L’église catholique Saint-Joseph se trouve à Houmt-Souk – Djerba. Cédée au gouvernement tunisien après l’indépendance pour devenir un bâtiment municipal, elle retrouve sa fonction en 2005 après accord du Président Ben Ali. Construite par la communauté maltaise de l’île en 1948 et agrandie, celle-ci est aujourd’hui un des symboles d’un vivre-ensemble de Djerba. Une île ou les trois religions vivent en respect. Interview avec la Père Matteo Lando pour en savoir plus. Par Amel DJAIT
Père Matteo, si vous commenciez par vous présenter aux lecteurs de 1001tunisie
Père Matteo Lando : Je m’appelle Père Matteo Lando. Je suis italien et j’ai suivi des études pour devenir prêtre religieux au Liban où j’ai passé 12 ans. J y ai appris le libanais. Je suis en Tunisie depuis septembre 2017.
Quelle est l’histoire de cette église ? A quand remonte sa construction ?
Cette église est l’église de Saint-Joseph, époux de Marie mère de Jésus Christ. Toute petite église, elle a été bâtie en 1948 mais elle a changé depuis. Modeste, ce sont les maltais et les italiens qui habitaient à Djerba qui l’ont construite de leurs propres mains. D’ailleurs, elle se trouve précisément dans le quartier maltais de Houmt-Souk. C’est dans ce même quartier que se trouvent les fameux fondoks des commerçants maltais.
Cette « houma » était leur quartier. Quelques années après leur établissement dans l’île, ils ont voulu avoir une église pour se retrouver, prier et pratiquer leur religion. Ils l’ont bâti de leurs propres mains. C’est en 1948 qu’arrive à Djerba le premier prêtre au service de cette communauté chrétienne.
Modeste, ce sont les maltais et les italiens qui habitaient à Djerba qui l’ont construite de leurs propres mains. D’ailleurs, elle se trouve précisément dans le quartier maltais de Houmt – Souk. C’est dans ce même quartier que se trouvent les fameux fondoks des commerçants maltais.
Celle-ci est-elle restée intacte ? L’édifice est-il comme nous le voyons aujourd’hui ?

__Consigne__: Réécrivez le passage de l’entretien sur l’église de Djerba qui commence à « L’église catholique Saint-Joseph » et se termine à « sa construction ? », en renommant partout « Saint-Joseph » en « Saint-Pierre ».

__Entrées de texte et d’emplacement des éléments__:
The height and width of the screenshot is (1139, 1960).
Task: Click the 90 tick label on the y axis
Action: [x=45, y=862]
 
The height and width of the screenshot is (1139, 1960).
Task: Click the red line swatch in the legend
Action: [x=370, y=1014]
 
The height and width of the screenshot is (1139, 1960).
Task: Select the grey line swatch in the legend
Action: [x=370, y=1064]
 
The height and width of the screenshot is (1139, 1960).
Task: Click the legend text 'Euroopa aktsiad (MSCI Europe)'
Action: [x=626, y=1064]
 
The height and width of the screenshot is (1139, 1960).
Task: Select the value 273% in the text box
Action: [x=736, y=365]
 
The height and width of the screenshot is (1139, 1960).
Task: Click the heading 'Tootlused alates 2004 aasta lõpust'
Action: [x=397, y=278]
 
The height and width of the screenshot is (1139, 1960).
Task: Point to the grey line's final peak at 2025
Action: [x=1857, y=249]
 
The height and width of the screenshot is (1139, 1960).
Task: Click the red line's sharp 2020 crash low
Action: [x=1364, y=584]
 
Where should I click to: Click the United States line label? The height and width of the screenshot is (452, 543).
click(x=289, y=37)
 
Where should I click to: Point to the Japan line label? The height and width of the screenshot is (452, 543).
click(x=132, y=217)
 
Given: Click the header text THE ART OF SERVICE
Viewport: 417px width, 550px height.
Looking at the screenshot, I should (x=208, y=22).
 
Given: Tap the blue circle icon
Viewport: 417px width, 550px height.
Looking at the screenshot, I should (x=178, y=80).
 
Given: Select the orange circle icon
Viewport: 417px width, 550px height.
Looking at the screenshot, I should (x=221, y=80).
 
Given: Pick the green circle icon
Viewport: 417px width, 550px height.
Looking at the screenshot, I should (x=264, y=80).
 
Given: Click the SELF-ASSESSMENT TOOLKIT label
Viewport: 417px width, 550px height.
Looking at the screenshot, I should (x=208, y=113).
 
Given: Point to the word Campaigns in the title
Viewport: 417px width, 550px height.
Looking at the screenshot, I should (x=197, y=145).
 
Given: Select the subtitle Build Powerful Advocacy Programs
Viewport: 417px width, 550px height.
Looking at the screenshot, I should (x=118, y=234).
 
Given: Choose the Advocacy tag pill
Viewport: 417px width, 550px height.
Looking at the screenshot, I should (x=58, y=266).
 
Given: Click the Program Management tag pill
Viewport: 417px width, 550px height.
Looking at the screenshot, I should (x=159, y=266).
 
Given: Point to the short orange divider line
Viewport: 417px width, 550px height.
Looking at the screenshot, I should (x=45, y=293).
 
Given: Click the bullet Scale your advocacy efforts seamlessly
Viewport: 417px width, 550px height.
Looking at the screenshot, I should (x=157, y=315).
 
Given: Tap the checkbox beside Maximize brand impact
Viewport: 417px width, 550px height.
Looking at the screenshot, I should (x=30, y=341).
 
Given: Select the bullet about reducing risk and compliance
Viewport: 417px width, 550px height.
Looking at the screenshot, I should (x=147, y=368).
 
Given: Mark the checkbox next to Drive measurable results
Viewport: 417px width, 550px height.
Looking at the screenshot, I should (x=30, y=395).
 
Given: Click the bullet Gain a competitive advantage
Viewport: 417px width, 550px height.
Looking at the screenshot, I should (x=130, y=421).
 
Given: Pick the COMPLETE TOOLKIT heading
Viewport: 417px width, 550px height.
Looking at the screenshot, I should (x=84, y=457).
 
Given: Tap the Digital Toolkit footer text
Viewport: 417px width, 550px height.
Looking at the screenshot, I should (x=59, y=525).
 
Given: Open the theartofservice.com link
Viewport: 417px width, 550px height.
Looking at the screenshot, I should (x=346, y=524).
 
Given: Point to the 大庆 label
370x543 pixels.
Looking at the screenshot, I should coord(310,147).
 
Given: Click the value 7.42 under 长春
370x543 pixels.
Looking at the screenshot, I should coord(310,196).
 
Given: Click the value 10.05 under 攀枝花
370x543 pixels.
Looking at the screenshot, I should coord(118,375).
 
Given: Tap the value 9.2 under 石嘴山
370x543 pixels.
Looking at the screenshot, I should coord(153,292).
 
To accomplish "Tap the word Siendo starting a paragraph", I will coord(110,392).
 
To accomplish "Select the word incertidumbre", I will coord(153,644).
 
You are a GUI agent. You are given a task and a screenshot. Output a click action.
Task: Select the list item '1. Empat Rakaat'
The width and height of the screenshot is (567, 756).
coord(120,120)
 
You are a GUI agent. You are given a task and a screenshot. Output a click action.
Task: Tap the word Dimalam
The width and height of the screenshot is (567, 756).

__Réponse__:
L’église catholique Saint-Pierre se trouve à Houmt-Souk – Djerba. Cédée au gouvernement tunisien après l’indépendance pour devenir un bâtiment municipal, elle retrouve sa fonction en 2005 après accord du Président Ben Ali. Construite par la communauté maltaise de l’île en 1948 et agrandie, celle-ci est aujourd’hui un des symboles d’un vivre-ensemble de Djerba. Une île ou les trois religions vivent en respect. Interview avec la Père Matteo Lando pour en savoir plus. Par Amel DJAIT
Père Matteo, si vous commenciez par vous présenter aux lecteurs de 1001tunisie
Père Matteo Lando : Je m’appelle Père Matteo Lando. Je suis italien et j’ai suivi des études pour devenir prêtre religieux au Liban où j’ai passé 12 ans. J y ai appris le libanais. Je suis en Tunisie depuis septembre 2017.
Quelle est l’histoire de cette église ? A quand remonte sa construction ?